I don't see any of this in terms of politeness/rudeness. To me, the only question is what marketing strategy will be most effective to help me achieve my goals. If you tell me that you think calling an editor isn't the most effective strategy, I can understand that. But I can't imagine why anyone would think it was rude to followup by phone on a business proposal you have sent.
dribbledrive1 Posted – 3/25/2008 3:58:05 AM | show profile
On the other hand, I have received work that I wouldn't have received by following up and making cold calls. No one likes cold calls, but sometimes they do work, while emails and mailed material simply get ignored. I know there are editors who initially hated to get my cold calls -- and thought them a huge bothered -- but who later gave me work because of them.

--i hate calls
i am an editor and i hate cold calls. i am super busy at work and i simply don't have time to take all of the calls of aspiring freelancers. i don't mean to sound rude, but if someone calls and emails consistently and requests meeting me, i am really turned off.
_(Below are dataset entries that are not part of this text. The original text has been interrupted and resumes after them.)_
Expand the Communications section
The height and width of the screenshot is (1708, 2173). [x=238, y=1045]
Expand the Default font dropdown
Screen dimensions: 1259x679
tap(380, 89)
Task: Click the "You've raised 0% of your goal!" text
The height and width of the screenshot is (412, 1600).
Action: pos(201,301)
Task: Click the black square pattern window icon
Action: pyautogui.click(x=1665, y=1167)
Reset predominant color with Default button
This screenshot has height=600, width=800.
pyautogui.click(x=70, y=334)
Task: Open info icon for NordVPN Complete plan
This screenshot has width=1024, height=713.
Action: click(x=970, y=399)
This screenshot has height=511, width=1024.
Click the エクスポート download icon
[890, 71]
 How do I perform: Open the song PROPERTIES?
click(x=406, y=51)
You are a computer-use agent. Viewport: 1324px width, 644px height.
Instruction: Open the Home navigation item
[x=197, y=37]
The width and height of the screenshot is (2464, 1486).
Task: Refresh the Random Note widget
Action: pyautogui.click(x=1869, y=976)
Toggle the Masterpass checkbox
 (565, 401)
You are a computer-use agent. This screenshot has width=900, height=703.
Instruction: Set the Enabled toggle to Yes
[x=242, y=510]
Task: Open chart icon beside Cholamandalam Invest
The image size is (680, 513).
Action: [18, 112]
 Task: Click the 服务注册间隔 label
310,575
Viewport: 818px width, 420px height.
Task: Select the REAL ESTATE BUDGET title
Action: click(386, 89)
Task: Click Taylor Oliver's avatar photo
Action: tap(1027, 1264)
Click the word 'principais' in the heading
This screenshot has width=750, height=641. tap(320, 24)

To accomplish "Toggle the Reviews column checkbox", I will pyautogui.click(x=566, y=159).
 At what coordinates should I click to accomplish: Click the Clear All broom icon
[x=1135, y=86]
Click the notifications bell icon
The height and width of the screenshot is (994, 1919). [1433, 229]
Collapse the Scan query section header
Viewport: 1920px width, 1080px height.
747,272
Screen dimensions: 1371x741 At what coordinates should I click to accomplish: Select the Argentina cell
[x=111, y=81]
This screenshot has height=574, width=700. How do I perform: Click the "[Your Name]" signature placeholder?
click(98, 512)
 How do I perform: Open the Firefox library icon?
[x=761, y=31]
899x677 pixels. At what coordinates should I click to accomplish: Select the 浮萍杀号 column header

instead i suggest that aspiring writers, photographers, stylists, etc all send materials through the mail. i receive tons of emails and mail as well as calls and the mail is what i actually look at. in order to get a call back your materials will speak for themselves- you don't have to.--
chucho Posted – 3/25/2008 9:33:44 AM | show profile
Call. Any editor who get annoyed simply because you call isn't work working with for the peanuts you're likely to be getting paid for your work. An editor like that deserves the quality of work s/he gets when s/he thinks everything can be done by email.

Just last week I pitched a story. One editor stayed away, didn't respond to email in a timely manner and wasn't available to talk. The other editor, for a competing publication in the same market, who replied by email and was available to talk on the phone got the story. He said they would consider more work from me in the future. Guess who I am going to call next time I have a scoop?

I really do think some editors hide behind a list of excuses when in fact they simply don't like being "tasked". When a freelancer pitches a story, it's a kind of task and a lot of editors feel they can avoid this interaction and it won't make any difference to their work. They can take the call or not take the call and it won't matter, so they don't take the call.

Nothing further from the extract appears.